Task directions:
Begin with the first line of the entries below. Copy each line exactly, stopping after the one that contains "Task: Show more DevTools tabs chevron".

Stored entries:
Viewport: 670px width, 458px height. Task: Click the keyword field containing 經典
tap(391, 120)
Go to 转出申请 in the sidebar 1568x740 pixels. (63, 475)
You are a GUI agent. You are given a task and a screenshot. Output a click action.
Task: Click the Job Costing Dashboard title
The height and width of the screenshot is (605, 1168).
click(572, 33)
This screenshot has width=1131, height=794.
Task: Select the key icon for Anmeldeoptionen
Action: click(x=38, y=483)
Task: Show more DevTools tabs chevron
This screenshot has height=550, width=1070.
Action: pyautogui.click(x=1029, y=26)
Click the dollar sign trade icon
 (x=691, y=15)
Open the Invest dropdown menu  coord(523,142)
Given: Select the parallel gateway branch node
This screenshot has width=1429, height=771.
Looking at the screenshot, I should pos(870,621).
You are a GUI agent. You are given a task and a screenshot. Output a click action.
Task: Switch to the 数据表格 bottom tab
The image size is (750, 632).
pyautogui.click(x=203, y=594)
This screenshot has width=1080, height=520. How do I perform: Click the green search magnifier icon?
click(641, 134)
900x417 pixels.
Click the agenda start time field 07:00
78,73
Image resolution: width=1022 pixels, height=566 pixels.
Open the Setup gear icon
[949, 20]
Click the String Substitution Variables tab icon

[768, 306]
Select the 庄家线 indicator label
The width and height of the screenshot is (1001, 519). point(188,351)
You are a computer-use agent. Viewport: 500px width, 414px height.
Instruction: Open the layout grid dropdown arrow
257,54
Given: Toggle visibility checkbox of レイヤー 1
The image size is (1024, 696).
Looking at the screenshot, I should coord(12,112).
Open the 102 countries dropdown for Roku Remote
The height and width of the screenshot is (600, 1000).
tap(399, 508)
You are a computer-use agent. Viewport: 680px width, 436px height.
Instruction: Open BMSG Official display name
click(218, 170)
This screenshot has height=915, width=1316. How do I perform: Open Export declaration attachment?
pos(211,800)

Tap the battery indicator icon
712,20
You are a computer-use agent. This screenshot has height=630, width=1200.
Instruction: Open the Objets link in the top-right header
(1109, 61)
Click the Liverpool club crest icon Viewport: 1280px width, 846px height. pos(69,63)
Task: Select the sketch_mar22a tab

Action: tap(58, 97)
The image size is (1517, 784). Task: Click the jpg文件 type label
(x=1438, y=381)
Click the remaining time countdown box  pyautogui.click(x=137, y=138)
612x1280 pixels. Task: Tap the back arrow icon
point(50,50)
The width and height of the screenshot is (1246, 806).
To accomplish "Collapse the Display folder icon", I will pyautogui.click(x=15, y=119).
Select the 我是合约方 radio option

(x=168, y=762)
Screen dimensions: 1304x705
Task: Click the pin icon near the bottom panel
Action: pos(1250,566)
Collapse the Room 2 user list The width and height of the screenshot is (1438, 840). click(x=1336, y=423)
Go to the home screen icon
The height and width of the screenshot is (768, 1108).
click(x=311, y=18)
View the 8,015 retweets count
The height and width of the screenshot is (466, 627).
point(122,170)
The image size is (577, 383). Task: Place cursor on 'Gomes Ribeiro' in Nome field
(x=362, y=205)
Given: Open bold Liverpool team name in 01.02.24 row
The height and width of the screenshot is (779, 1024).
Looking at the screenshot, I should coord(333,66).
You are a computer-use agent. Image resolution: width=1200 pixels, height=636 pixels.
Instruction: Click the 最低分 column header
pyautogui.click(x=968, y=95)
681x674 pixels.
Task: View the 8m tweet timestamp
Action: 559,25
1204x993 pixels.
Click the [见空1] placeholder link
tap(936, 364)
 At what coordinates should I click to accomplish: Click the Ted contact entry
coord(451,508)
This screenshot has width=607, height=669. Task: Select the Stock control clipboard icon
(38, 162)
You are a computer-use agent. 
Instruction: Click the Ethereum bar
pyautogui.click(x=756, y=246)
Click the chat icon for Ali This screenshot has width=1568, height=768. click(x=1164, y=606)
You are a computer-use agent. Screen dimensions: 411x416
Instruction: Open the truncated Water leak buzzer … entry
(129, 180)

Task output:
Viewport: 670px width, 458px height. Task: Click the keyword field containing 經典
tap(391, 120)
Go to 转出申请 in the sidebar 1568x740 pixels. (63, 475)
You are a GUI agent. You are given a task and a screenshot. Output a click action.
Task: Click the Job Costing Dashboard title
The height and width of the screenshot is (605, 1168).
click(572, 33)
This screenshot has width=1131, height=794.
Task: Select the key icon for Anmeldeoptionen
Action: click(x=38, y=483)
Task: Show more DevTools tabs chevron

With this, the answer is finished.